Convergence for Innovative Energy Solutions

Meet Our Advisory Board

Carlos Henrique de Brito Cruz

is the Senior Vice-President, Research Networks, at Elsevier and professor emeritus for the Physics Institute, State University of Campinas (Unicamp), Brazil. While at Unicamp, he was the Vice-President for Research, and  then served as President of the university. He has served as President of the São Paulo Research Foundation, FAPESP, and as its Science Director.  He is a member of the Brazilian Academy of Sciences, The World Academy of Science (TWAS) and the State of São Paulo (Brazil) Academy of Sciences. He is a Fellow of the American Association for the Advancement of Science (AAAS) and of the American Physical Society (APS). He has received the Ordre des Palmes Académiques  (France), the Order of the Scientific Merit (Brazil) and the Order of the British Empire (OBE).

Vanessa Boanada Fuchs

studies human-environment relations focusing on laws and policies in action, their impacts on the environment and the livelihoods of people, and the capacity of human groups to adapt to transformations, especially in the Amazon. Vanessa is an assistant professor of International Development and Sustainability at the School of Economics and Political Sciences of the University of St.Gallen, Switzerland. She also serves as a board member at the Swiss Society of Americanists and directs the St.Gallen Institute of Management in Latin America with offices in São Paulo (Brazil) and Medellín (Colombia).

Paulo Artaxo

is a professor of Physics at the University of São Paulo and has conducted Amazonian research for the last 35 years. He is a member of the Brazilian Academy of Science, The São Paulo Academy of Sciences, and at TWAS, The World Academy of Sciences. He is also a member of the IPCC and was a lead author at the last 4 IPCC Assessment Reports. He coordinates the FAPESP Global Change Program. 

Maria Carmen Lemos

is a professor in the School for Environment and Sustainability (SEAS) and Co-Director of the Great Lakes Sciences and Assessments Center (GLISA) at the University of Michigan, Ann Arbor.
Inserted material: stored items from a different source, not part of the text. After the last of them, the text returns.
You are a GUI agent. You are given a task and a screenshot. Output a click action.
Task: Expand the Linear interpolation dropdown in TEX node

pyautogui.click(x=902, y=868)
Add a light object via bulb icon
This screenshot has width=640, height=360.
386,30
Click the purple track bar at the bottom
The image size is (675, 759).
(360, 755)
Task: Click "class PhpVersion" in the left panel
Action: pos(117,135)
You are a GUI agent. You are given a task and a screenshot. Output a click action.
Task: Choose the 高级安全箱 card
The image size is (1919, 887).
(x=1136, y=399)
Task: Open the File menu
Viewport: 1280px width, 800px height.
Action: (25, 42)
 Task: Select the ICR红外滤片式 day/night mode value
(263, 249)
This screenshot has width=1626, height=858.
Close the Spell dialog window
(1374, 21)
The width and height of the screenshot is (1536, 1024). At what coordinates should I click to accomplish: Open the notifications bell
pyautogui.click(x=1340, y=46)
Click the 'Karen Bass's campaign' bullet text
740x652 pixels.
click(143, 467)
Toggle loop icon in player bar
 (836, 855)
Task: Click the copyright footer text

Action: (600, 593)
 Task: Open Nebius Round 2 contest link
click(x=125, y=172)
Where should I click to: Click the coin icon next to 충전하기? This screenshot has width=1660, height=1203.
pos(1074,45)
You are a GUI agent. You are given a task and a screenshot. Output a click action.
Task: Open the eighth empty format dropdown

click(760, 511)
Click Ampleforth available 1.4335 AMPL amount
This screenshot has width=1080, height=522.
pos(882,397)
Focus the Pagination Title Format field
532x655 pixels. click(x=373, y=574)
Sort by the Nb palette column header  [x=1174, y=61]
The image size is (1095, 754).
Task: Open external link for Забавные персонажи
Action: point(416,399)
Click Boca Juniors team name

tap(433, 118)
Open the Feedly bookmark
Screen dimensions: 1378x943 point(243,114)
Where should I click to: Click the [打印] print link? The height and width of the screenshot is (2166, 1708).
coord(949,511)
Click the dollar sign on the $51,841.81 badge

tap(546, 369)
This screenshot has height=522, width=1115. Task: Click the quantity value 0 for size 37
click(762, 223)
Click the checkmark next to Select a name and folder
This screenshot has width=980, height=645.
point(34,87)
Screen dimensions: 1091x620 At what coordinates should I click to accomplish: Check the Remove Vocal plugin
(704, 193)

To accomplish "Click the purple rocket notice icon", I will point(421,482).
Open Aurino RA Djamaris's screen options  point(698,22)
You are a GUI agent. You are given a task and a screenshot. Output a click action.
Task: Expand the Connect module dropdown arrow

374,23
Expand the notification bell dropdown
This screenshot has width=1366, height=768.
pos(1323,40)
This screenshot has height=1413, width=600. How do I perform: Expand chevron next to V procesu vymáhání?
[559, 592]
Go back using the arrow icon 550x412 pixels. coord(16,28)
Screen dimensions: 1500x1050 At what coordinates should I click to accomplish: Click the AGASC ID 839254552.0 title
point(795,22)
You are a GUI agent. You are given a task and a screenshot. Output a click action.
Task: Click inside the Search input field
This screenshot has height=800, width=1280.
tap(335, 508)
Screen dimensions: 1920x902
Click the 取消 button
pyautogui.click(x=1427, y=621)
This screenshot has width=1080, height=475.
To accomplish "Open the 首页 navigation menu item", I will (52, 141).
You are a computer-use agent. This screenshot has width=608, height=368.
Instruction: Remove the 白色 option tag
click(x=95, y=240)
Her research focuses on the use of scientific knowledge in environmental public policymaking in Latin America and the U.S., especially related to climate change (adaptation and adaptive capacity building) and the co-creation of actionable knowledge to solve sustainability problems. She has an MSc. and a Ph.D. in Political Science from the Massachusetts Institute of Technology, MIT.

Traci Romine 

handles grantmaking in the areas of international development finance and increasing access to clean energy in developing countries for the Mott Foundation. She also manages Mott’s environmental work in South America from Brazil, where she works on strategies to protect the region — including the Amazon rainforest and traditional communities — from large dams and other unsustainable energy and infrastructure projects. Romine joined Mott in 2012, after working with Greenpeace, the Audubon Society, Oil Change International and the American Chamber of Commerce in Brazil. In 2011,  she received a national Audubon Society award for her work in response to the BP oil spill in the Gulf of Mexico.